___ TEXTO FORNECIDO

Com veículos de comunicação reportando suposta relação da Rússia com as eleições norte-americanas e, mais recentemente, envenenamento de ex-espião no Reino Unido. Acredita que seleções podem boicotar a Copa?
Risco zero. Nenhum político no mundo teria coragem para anunciar um boicote esportivo a uma Copa do Mundo. O que podemos ver é a ausência de representantes governamentais. Mas aí é, como dizemos no Brasil, do jogo.
Em março, Putin venceu uma eleição marcada pela impossibilidade judicial de disputa de seu maior opositor, Alexei Navalny, e por denúncias de fraude. Agora, um mês passado o pleito, como estão os ânimos políticos do país?
Antes da eleição o clima era de uma resignação misturada a ceticismo. O país não está tão bem economicamente, sofrendo com sanções e pouca sinalização de mudança política em frente. Além disso, a falta de uma oposição forte mina um pouco o interesse da população. Ouvi de muita gente a pergunta “pra quê votar se sabemos quem vai ganhar?”. No dia da eleição, eu estava em Sebastopol, na Crimeia, onde achava que a população iria em peso às urnas. Putin ganhou, 90%, mas com um comparecimento em torno de 75%. Na prática, a eleição passou a ideia de que foi apenas um processo normal. Nada mudou depois disso.
O histórico da União Soviética e o comunismo fazem da Rússia um país forte no, digamos, turismo político?
Quem se interessa em história precisa vir à Rússia. É um destino fascinante em termos históricos. E não apenas em museus. Você consegue ver ruas com nomes de líderes soviéticos famosos, estátuas de Lenin, Marx, imperadores. O turista que quiser ir além do futebol vai ter dias cheios. São Petersburgo e Moscou são cidades em que é impossível caminhar e não pensar que uma parte importante da história moderna se fez presente ali. Com o poderio soviético na Guerra Fria, no Kremlin em Moscou, ou com as histórias de horror do cerco nazista a Leningrado e Stalingrado (hoje São Peterburgo e Volgogrado).
Na parte da comunicação, como funcionam as campanhas políticas na Rússia? A exemplo daqui, há mercado para o chamado marketing eleitoral?

______

TAREFAS DO EXERCÍCIO —
A. Indique se cada afirmação a seguir concorda com o texto sobre a Rússia, respondendo sim ou não e citando as palavras do texto que decidem a questão: (i) o entrevistado vê algum risco de seleções boicotarem a Copa; (ii) antes da eleição, o clima era de resignação misturada a ceticismo; (iii) a eleição trouxe mudanças depois de realizada.
B. Repita fielmente o trecho do texto sobre a Rússia que se abre com as palavras que contêm "Em março, Putin" e se fecha com "mudou depois disso.".

___ INFORMAÇÕES REGISTRADAS

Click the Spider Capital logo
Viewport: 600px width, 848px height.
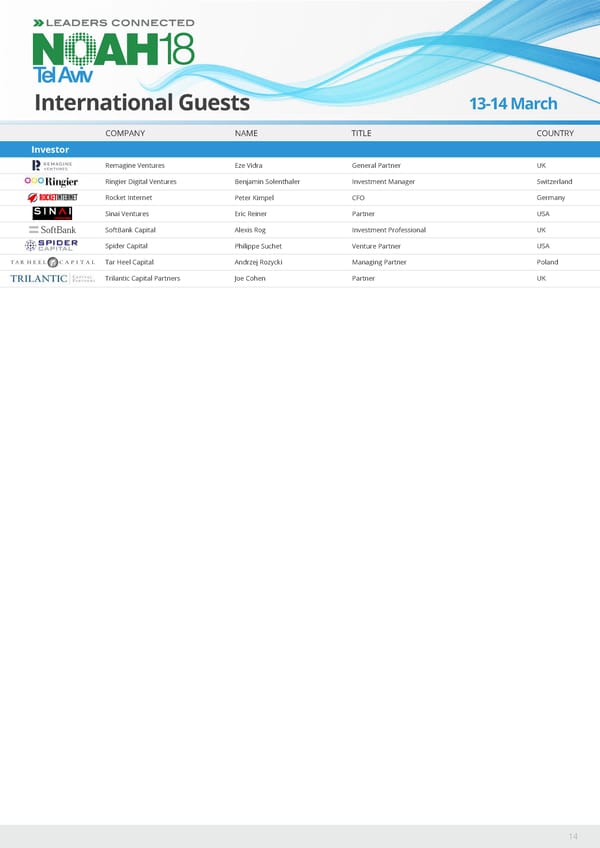point(52,246)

______

TAREFAS RESOLVIDAS —
A.
(i) Não: "Risco zero."
(ii) Sim: "Antes da eleição o clima era de uma resignação misturada a ceticismo."
(iii) Não: "Nada mudou depois disso."

B.
Em março, Putin venceu uma eleição marcada pela impossibilidade judicial de disputa de seu maior opositor, Alexei Navalny, e por denúncias de fraude. Agora, um mês passado o pleito, como estão os ânimos políticos do país?
Antes da eleição o clima era de uma resignação misturada a ceticismo. O país não está tão bem economicamente, sofrendo com sanções e pouca sinalização de mudança política em frente. Além disso, a falta de uma oposição forte mina um pouco o interesse da população. Ouvi de muita gente a pergunta “pra quê votar se sabemos quem vai ganhar?”. No dia da eleição, eu estava em Sebastopol, na Crimeia, onde achava que a população iria em peso às urnas. Putin ganhou, 90%, mas com um comparecimento em torno de 75%. Na prática, a eleição passou a ideia de que foi apenas um processo normal. Nada mudou depois disso.